El servicio de psicología prácticamente ha dejado de existir. Nuria, la responsable, hacía rondas a diario y pasaba consulta con los chicos que sus compañeras —enfermeras, médico y trabajadores sociales— le derivaban. «La mayoría está en una situación muy difícil; vienen con altos niveles de estrés y ansiedad y, cuando llegan, se derrumban. Luego pasan un periodo en el que están más relajados pero, cuando llevan unos meses y ven que no salen, se les vuelve a disparar la ansiedad», describe Montero.

No obstante, desde el mes de marzo las rondas se han acabado y las consultas con la psicóloga son a demanda. «Cuando alguien la solicita, ella va», explica Paqui Ruiz Benavides, coordinadora del CETI desde hace ocho años.
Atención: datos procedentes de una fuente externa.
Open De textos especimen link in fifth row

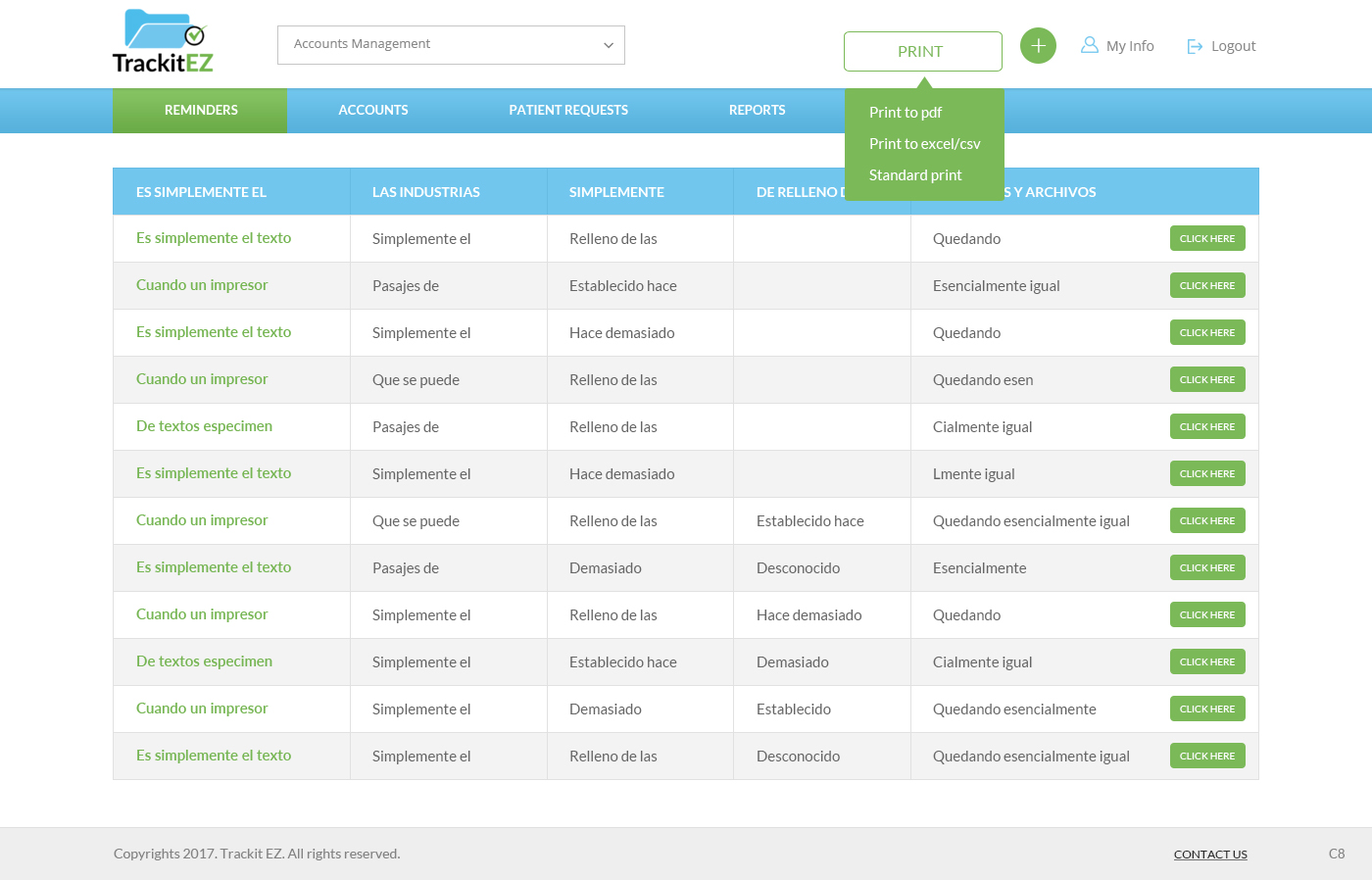click(204, 426)
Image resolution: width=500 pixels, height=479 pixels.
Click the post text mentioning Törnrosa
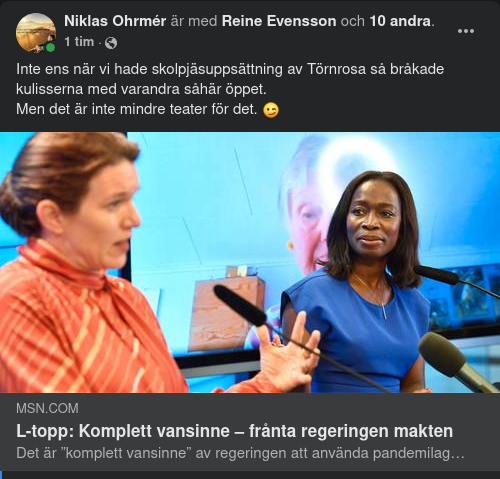[230, 69]
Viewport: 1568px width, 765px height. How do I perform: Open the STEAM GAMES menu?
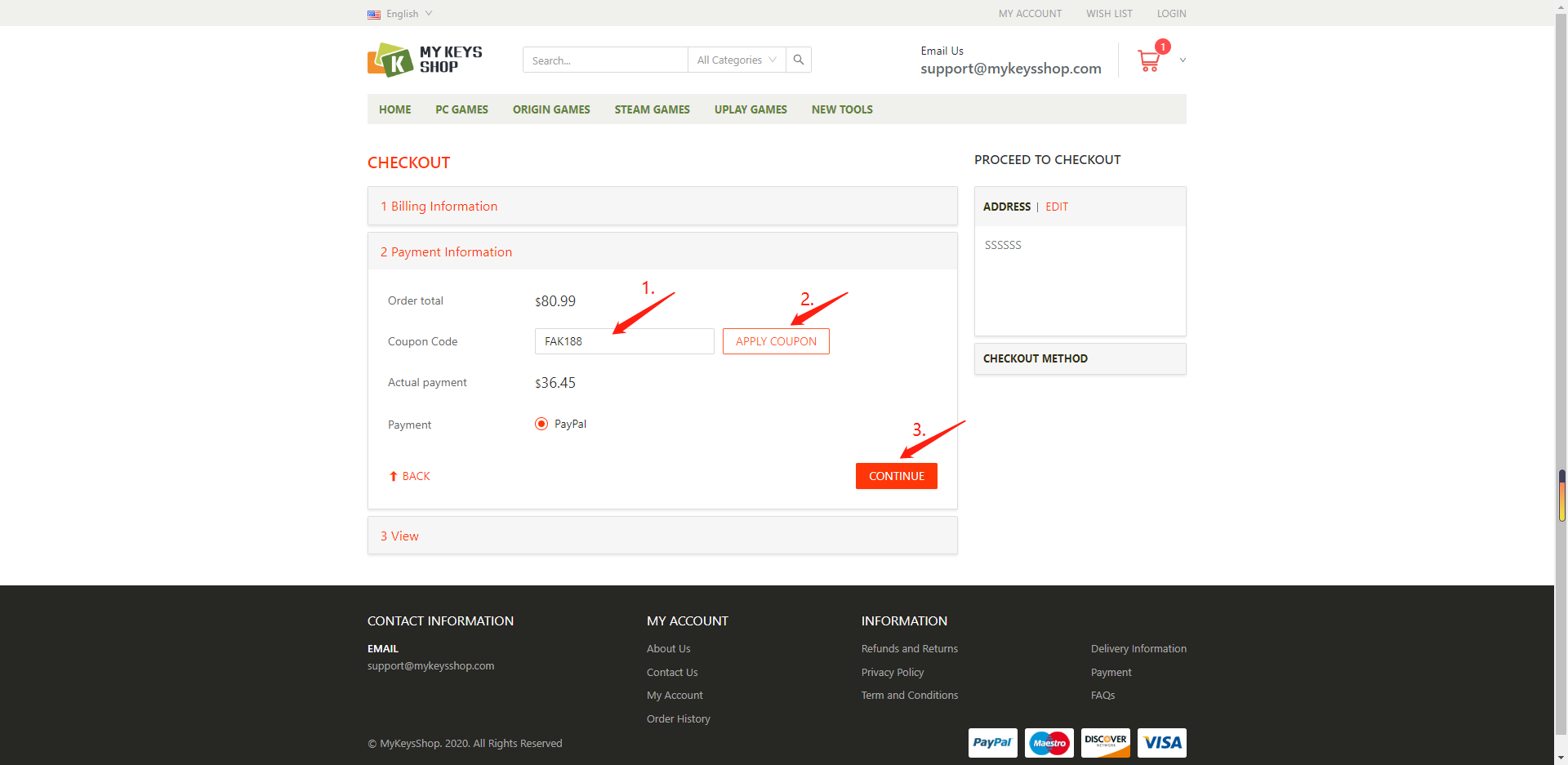point(652,109)
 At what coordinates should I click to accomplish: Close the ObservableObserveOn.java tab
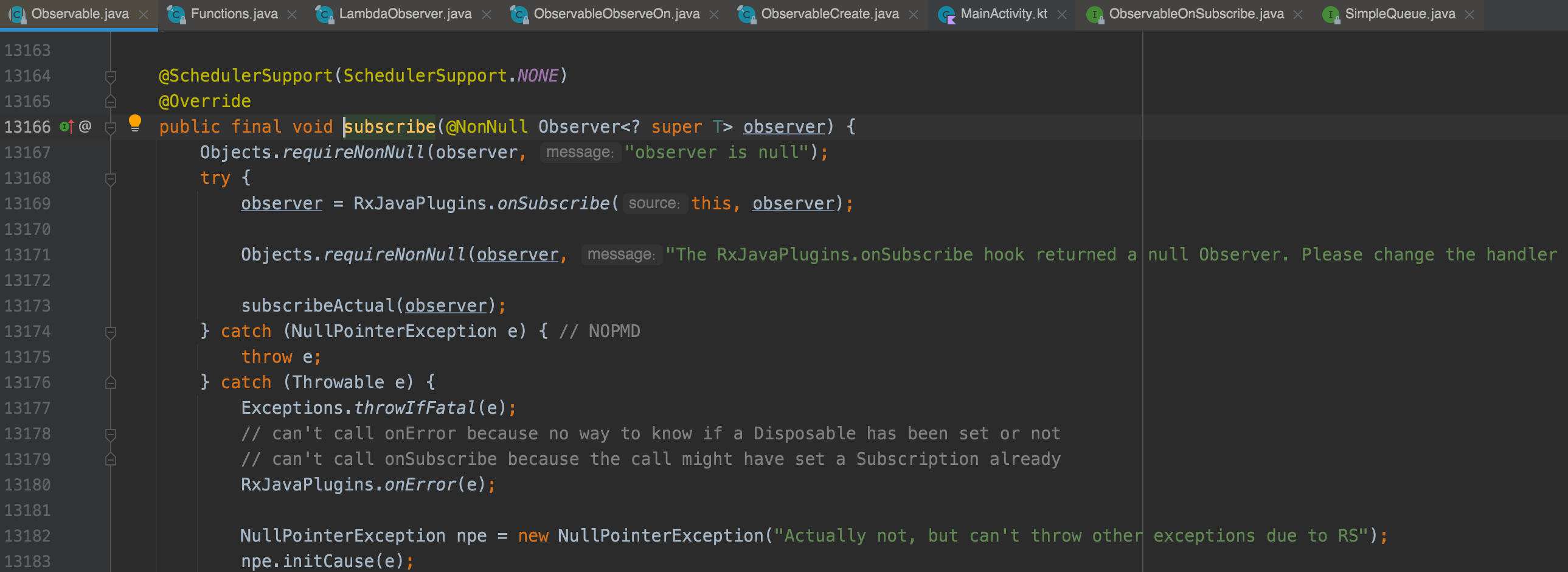pyautogui.click(x=714, y=15)
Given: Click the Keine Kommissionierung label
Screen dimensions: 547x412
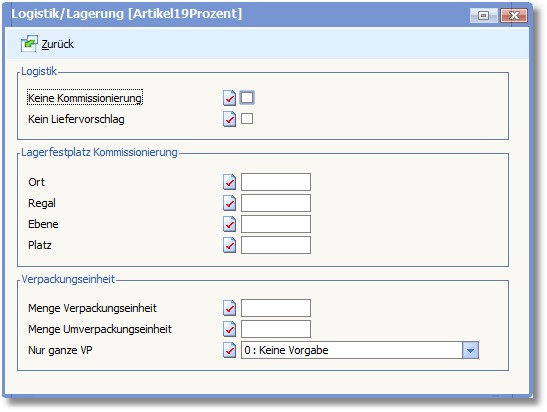Looking at the screenshot, I should point(85,98).
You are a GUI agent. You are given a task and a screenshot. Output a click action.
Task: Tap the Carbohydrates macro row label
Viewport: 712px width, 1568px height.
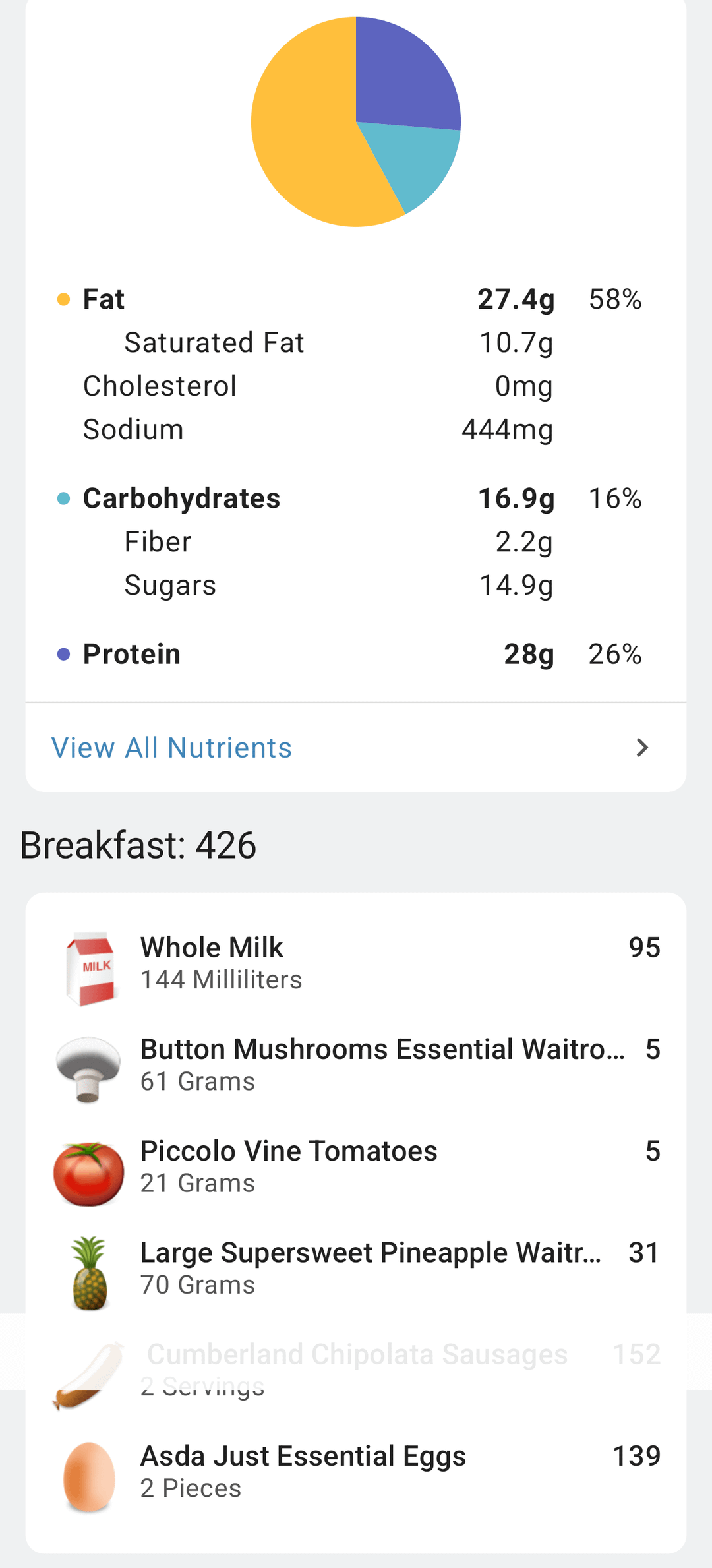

El ministerio ha enviado a cuatro integradoras sociales a petición del centro y la UE se ha comprometido a entregar 10 millones de euros a España para afrontar la presión migratoria, pero no es suficiente. «Nos gustaría hacer una mejor labor en muchos campos, pero no podemos con estos niveles de ocupación, cogemos muchas cosas con pinzas», se queja Montero. «Además, una sesión psicológica no sirve de nada, tiene que haber un seguimiento», añade Ruiz Benavides.
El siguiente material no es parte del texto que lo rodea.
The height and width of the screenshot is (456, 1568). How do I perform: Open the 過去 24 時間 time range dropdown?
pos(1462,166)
Un jueves de julio, a primera hora de la mañana, la enfermería del CETI está muy tranquila. Una mujer siria que cubre su cabeza con un pañuelo rosa irrumpe en el vestíbulo con su hija, una niña de tres años. Le supura el oído. Con delicadeza, Marzok limpia el conducto y coloca sobre él un algodón impregnado en antibiótico. En los cinco minutos que tarda en atender a la niña, la enfermería se ha llenado de pacientes como Jason, que tiene una citación y no sabe el motivo.

«Ahora estamos más relajadas, pero hemos tenido días de mucha presión tras el último salto de los 500», comenta Ruiz Benavides. Tras unos minutos rebuscando entre los expedientes, una enfermera halla una respuesta para Jason: la prueba del Mantoux, que se realiza a todos los usuarios para diagnosticar tuberculosis, ha dado positivo, y deberá ir al hospital para que le hagan pruebas complementarias. «Es habitual en muchos compatriotas que luego demuestran estar sanos. Pero para asegurarse, hay que hacer una radiografía», explica Ruiz Benavides. Todos tienen garantizada la atención médica primaria en las instalaciones del centro y también en el hospital cuando es necesaria la intervención de un especialista.

Al igual que Jason, Tangara también tendrá que ir al hospital para que le vuelvan a operar y le retiren los hierros de su muñeca izquierda. Con los dientes no ha tenido tanta suerte, ya que la asistencia sanitaria no incluye la realización de implantes. «Le quitaron los trozos rotos, pero no se puede hacer más por él», explica Marzok. El joven está indignado porque ha perdido seis piezas dentales y ahora se ve feo; cree que su boca se asemeja a la de un anciano. «Y esto sin meterme con nadie, yo aquí solo venía a trabajar y buscar una vida mejor», se queja. Tendrá que trabajar duro para poder costearse una dentadura nueva. Hoy por hoy, sin papeles y sin empleo, es imposible.